A questo punto, anche se omesso dalla storiografia britannica, a Ivar “il senza ossa” sono riferiti i versi del menestrello scandinavo tradotto: “An Ivarr who ruled at Jarvik, cut an eagle on the back of Aella” in riferimento a un rituale già applicato dal condottiero Blathmac ai danni di Iona nel 826. Si tratta dell’estrazione delle costrole del nemico Aella a formare due ali simili a quelle di un’ aquila sulla sua schiena. Ivar sottoporrà alla stesso macabro rituale anche lo sventurato sovrano Edmund della East Anglia nel 869 d.C. Naturalmente queste notizie si portarono dietro una eco tremenda appena apprese nel resto dell’Europa cattolica.
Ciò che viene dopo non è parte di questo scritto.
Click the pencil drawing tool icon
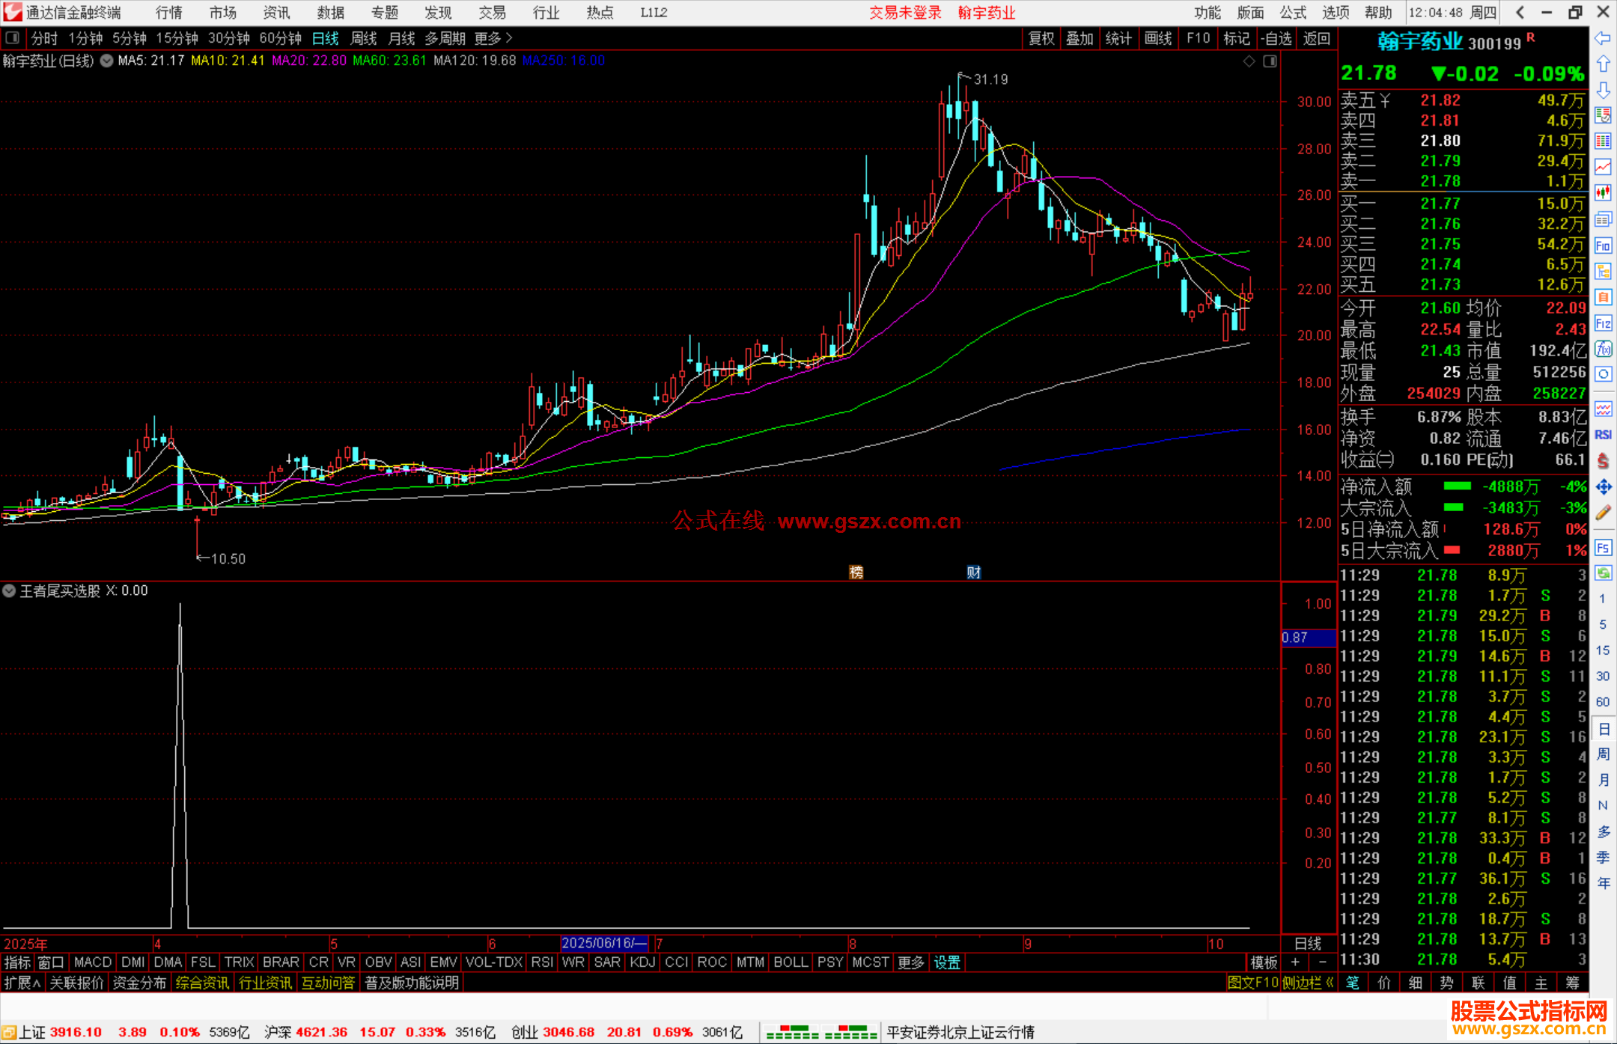1617x1044 pixels. click(x=1603, y=513)
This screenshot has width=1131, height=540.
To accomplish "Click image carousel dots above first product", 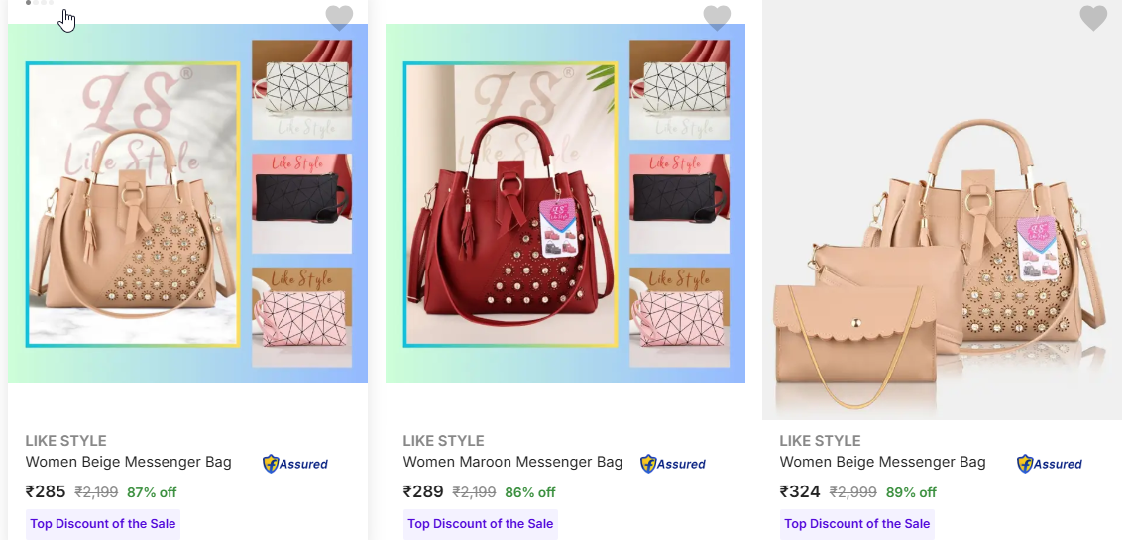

La storiografia britannica riguardo Ivar “il senza ossa” si interrompe fino al 871 d.C. quando viene riportata la vicenda della battaglia di Ashdown nel Wessex dove Re Ethelread 1 e suo fratello Alfred anientarono il contingente danese facendo strage di nemici invasori e, a quanto riportato, “lasciando ricoperti di cadaveri i campi delle colline di Berkshire” e riconquistando il trono del Wessex. Sempre nel 871 d.C. Ivar e il nuovo alleato Olaf “il bianco” si trovavano nella fortificazione del porto di Dublino, erano entrambi sovrani di stirpe vichinga danese, a Olaf sono attribuite diverse scorrerie nelle Pictlands meridionali dove pare rapì anche dei nobili locali per ottenere laudi riscatti. Olaf “il bianco” giunse in Irlanda nel 853 d.C. Cominciò così l’invasione vichinga della Scozia, da Dublino i vichinghi colpirono la strategica fortezza di Dumbarton con forze massicce, la città era la capitale della regione del Strathclyde e per prenderla ci vollero quattro mesi. Ivar e Olaf fecero grosse scorrerie nell’entroterra scozzese facendo prigionieri tra i celti e i britannici che poi venivano rivenduti sul suolo irlandese. Rientrato a Dublino Ivar nel 872 d.C. alla età di quasi 79 anni si spegne per cause naturali, il fratello riconquisterà una grossa fetta del Wessex e la discendenza di Ivar si insedierà sul trono di Norvegia, ma quello che risulta ancora più importante è la conquista scandinava della Mercia fino all’occupazione di Londra avvenuta a soli due anni dalla morte del grande sovrano vichingo.